A service of remembrance and reflection for Holocaust Memorial Day from St Martin-in-the-Fields.

A service of remembrance and reflection marking Holocaust Memorial Day from St Martin in the Fields.

The service is led by the Revd Katherine Hedderly and the preacher is the Revd Dr Sam Wells.

Reading: Genesis (chapter 12: 1-3)

Introit – Kyrie (James Whitbourn)
The God of Abraham Praise (Leoni)
Theme from Schinder’s List (John Williams)
Adonai ro’i lo echsar (Psalm 23) (Gerald Cohen)
Prayers in Time of Distress (Philip Moore)
Sim Shalom (Grant us Peace) (Sarit Aloni)
Within Our Darkest Night (Taizé)
Great is Thy faithfulness (Faithfulness)

St Martin’s Voices:
Directed by Andrew Earis
Organist: Ben Giddens

Producer: Dan Tierney.

38 minutes


Please note:

This script cannot exactly reflect the transmission, as it was prepared before the service was broadcast. It may include editorial notes prepared by the producer, and minor spelling and other errors that were corrected before the radio broadcast.

It may contain gaps to be filled in at the time so that prayers may reflect the needs of the world, and changes may also be made at the last minute for timing reasons, or to reflect current events.

Opening Announcement [from Continuity] (For programmes on Radio 3, 4 and 4 Extra)
On this Holocaust Memorial Day, Sunday Worship comes live from St Martin in the Fields. The Vicar, the Reverend Dr Sam Wells is the preacher and the service of remembrance and reflection is led by the Reverend Katherine Hedderly.

Choir - Kyrie 
[After 10 seconds Katherine begins….]

The Holocaust refers to a time when an evil ideology engulfed a political and social system such that perverse people did terrible things on an unprecedented scale causing untold and unimaginable pain and damage.
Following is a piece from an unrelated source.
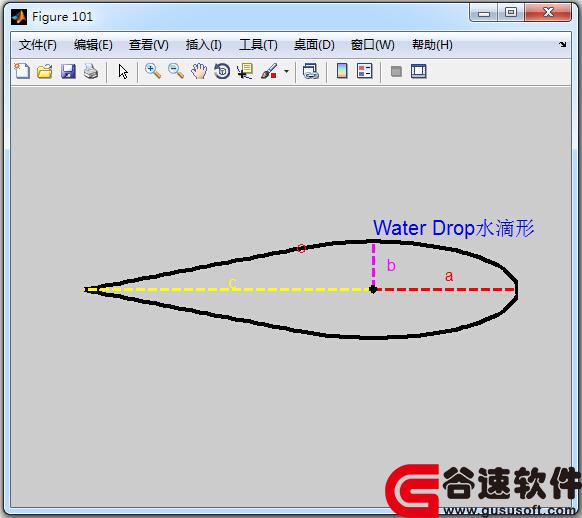Print the figure using printer icon

(91, 71)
Holocaust Memorial Day is the anniversary of the day in 1945 when allied troops entered Auschwitz, the largest concentration camp.

[Music continues with choir singing Kyrie…..
Then piano continues underneath….]

Some words from a poem by survivor Elie Wiesel express the legacy of the Holocaust.

Never shall I forget the small faces of the children whose bodies I saw transformed into smoke under a silent sky.
Never shall I forget those flames that consumed my faith for ever.
Never shall I forget the nocturnal silence that deprived me for all eternity of the desire to live.
Never shall I forget those moments that murdered my God and my soul and turned my dreams to ashes.
Never shall I forget those things, even were I condemned to live as long as God himself.

[Music continues with choir singing Kyrie…then music stops….]

The Shoah, or annihilation, as Jews call it, did not come out of a clear blue sky. It had historical, social and theological roots. And many people see those attitudes, threats and portents in the rise of antisemitism near and far. So we mark this day, not in a bland assumption of ‘never again,’ but in a purposeful desire to understand how, repent of why, and work for the eradication of hatred and persecution.

Let us pray.
God of judgement and mercy, you called your people Israel to be a blessing to all nations, and you sent your apostles into all the world to be ambassadors of reconciliation. Heal the memories and guide the imagination of those who recall the Holocaust. Visit those places where hatred could surface again. Turn cruel hearts to peace and understanding. And build in your people trust and wisdom and grace. Through him who is your grace. Amen.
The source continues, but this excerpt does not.